Mauvaise surprise : les taux immobiliers repartent à la hausse dès avril

Par M.M. le 05 avril 2026 à 06:45

... lectures - Temps de lecture : 3 min

Mauvaise surprise : les taux immobiliers repartent à la hausse dès avril

Le marché immobilier respirait à peine… et déjà, ça repart dans l’autre sens. Depuis avril 2026, plusieurs banques relèvent leurs taux. Discrètement. Mais suffisamment pour changer la donne. Si vous avez un projet d’achat, ce détail peut vite peser lourd.

Les taux immobiliers repartent à la hausse en avril

Ce qui explique ce retournement rapide

Le signal est venu des marchés. En mars, l’OAT à 10 ans a frôlé les 3,9 %, un niveau qu’on n’avait plus vu depuis plus de quinze ans. Résultat immédiat : les banques ajustent leurs grilles.

En clair, quand le coût de la dette de l’État grimpe, le crédit immobilier suit. Et avec les tensions géopolitiques et les anticipations de la BCE, le climat reste incertain.

  • Marchés obligataires hausse des taux d’État
  • Inflation persistante pression sur les banques
  • Politique monétaire incertitudes BCE
  • Contexte international volatilité accrue

Les chiffres à retenir pour 2026

Les premières remontées sont déjà visibles. Certaines banques ont augmenté leurs taux dès avril, parfois légèrement, mais de façon généralisée.

Sur les durées intermédiaires, les taux tournent autour de 4,48 %. Pour les crédits longs, les plafonds montent à 5,19 %. Des niveaux qui rappellent 2023, sans encore retrouver les sommets observés à l’époque.

Ce qui change tout ? La dynamique. Après plusieurs mois d’accalmie, le marché envoie un signal clair : la stabilisation n’est pas acquise.

Faut-il s’inquiéter pour son projet immobilier

Impact concret sur le pouvoir d’achat

Quelques dixièmes de point. Sur le papier, rien d’alarmant. Dans la réalité, c’est une autre histoire. Sur un crédit de 250 000 euros, une hausse de 0,2 point peut représenter plusieurs milliers d’euros supplémentaires.

Autrement dit, votre capacité d’emprunt recule. Et vite. Là où certains dossiers passaient encore en mars, ils deviennent plus fragiles en avril.
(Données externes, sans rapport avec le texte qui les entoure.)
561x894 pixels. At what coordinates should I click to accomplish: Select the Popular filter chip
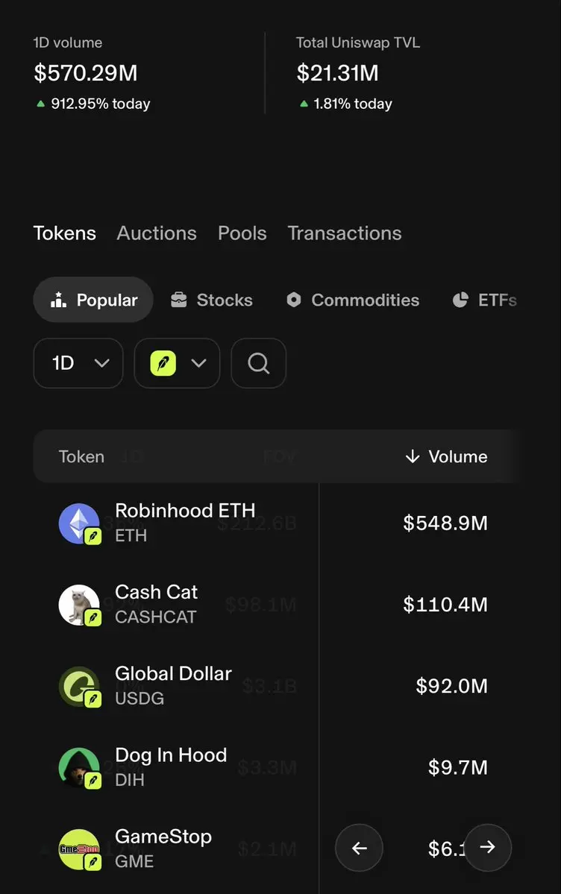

  • Mensualités hausse du coût total
  • Capacité d’emprunt baisse mécanique
  • Apport exigé souvent plus élevé
  • Négociation marge plus réduite

Les stratégies pour sécuriser son crédit

Dans ce contexte, attendre peut coûter cher. Mais se précipiter n’est pas forcément la bonne réponse. Tout dépend de votre profil, de votre apport et de la solidité du dossier.

Les courtiers le constatent déjà : certaines banques restent offensives pour capter de nouveaux clients. Résultat, il existe encore des opportunités, à condition d’être prêt.

  • Comparer plusieurs banques vite
  • Négocier assurance et frais annexes
  • Optimiser revenus et apport
  • Signer sans trop tarder

Vers une tendance durable ou un simple rebond

Le rôle clé des marchés obligataires

Tout se joue en coulisses. Les banques ne fixent pas leurs taux au hasard. Elles s’appuient sur une boussole très simple : le niveau des obligations d’État.

Quand l’OAT grimpe, le crédit suit. Aujourd’hui, cette tension est nourrie par l’inflation, les incertitudes politiques et les secousses internationales. Un détail technique, en apparence. Pas du tout pour les acheteurs.

Les scénarios possibles d’ici l’été

Trois hypothèses dominent. Une stabilisation si les marchés se calment. Une légère hausse si la nervosité dure. Ou un reflux si la BCE accélère vraiment la détente monétaire.

  • Stabilisation si les marchés respirent
  • Légère hausse si les tensions durent
  • Reflux si la BCE assouplit

À retenir : en 2026, attendre n’est plus neutre. Chaque mois peut rogner votre budget ou fermer une fenêtre de tir. Si votre projet est cohérent, mieux vaut regarder les chiffres en face maintenant que subir la prochaine hausse.